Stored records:
● ● ● ● ● ● ●
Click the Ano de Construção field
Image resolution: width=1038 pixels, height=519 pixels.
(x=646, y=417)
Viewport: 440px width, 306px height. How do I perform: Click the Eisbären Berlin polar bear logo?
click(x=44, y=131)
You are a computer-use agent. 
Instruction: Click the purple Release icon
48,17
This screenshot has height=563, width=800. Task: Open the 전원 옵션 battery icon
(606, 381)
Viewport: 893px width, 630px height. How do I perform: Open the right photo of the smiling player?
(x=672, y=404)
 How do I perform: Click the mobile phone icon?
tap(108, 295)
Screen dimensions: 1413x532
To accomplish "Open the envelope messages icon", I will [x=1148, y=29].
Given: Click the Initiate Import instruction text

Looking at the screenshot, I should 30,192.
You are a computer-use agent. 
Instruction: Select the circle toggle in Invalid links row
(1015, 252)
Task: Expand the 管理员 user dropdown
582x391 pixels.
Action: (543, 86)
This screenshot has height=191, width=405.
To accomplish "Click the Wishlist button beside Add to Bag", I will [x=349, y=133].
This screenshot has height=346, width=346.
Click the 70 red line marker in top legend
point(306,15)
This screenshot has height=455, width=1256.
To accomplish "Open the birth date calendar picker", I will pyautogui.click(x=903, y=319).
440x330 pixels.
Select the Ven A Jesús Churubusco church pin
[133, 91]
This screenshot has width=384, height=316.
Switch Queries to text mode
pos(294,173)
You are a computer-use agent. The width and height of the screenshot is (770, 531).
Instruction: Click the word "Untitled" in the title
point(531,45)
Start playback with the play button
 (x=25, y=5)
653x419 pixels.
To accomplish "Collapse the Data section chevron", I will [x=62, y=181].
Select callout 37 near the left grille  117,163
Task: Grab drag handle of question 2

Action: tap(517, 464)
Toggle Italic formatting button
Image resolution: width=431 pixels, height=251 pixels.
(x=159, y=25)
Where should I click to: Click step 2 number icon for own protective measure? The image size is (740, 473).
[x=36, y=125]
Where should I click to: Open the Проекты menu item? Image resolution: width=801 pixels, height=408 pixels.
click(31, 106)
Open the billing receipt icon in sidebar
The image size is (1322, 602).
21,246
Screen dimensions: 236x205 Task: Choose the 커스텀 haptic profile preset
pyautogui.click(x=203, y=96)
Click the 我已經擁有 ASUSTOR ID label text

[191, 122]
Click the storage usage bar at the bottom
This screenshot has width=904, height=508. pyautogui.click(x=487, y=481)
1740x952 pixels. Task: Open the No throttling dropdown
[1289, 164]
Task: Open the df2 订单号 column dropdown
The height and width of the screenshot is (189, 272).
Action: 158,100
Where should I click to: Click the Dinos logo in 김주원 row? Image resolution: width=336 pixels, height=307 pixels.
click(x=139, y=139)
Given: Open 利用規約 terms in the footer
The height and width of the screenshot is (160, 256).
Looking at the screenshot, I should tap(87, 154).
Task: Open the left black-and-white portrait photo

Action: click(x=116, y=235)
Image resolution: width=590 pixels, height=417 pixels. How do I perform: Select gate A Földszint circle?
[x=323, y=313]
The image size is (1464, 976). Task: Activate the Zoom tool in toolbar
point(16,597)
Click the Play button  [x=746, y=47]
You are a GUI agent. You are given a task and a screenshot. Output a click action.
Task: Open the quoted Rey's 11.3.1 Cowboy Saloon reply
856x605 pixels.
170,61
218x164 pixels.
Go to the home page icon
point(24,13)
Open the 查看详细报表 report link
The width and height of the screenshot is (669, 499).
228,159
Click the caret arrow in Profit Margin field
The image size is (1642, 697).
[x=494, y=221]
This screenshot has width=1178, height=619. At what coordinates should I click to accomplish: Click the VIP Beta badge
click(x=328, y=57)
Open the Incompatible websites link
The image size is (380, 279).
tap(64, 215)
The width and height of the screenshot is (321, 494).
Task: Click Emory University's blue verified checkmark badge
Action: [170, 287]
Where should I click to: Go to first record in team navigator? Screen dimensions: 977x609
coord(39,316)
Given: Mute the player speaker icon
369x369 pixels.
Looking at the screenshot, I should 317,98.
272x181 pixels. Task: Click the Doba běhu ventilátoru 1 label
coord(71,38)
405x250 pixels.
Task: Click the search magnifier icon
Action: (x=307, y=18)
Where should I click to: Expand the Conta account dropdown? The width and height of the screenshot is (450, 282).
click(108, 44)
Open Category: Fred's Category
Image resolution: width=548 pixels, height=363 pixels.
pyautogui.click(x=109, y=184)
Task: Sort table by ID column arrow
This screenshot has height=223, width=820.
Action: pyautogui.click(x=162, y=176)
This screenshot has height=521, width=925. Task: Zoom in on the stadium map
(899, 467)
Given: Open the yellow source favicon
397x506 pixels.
● ● ● ● ● ● ●
== YOUR GOAL ==
Scan the entries above for the word "field", then copy every line in which it occurs.

== SOLUTION ==
Click the Ano de Construção field
Click the caret arrow in Profit Margin field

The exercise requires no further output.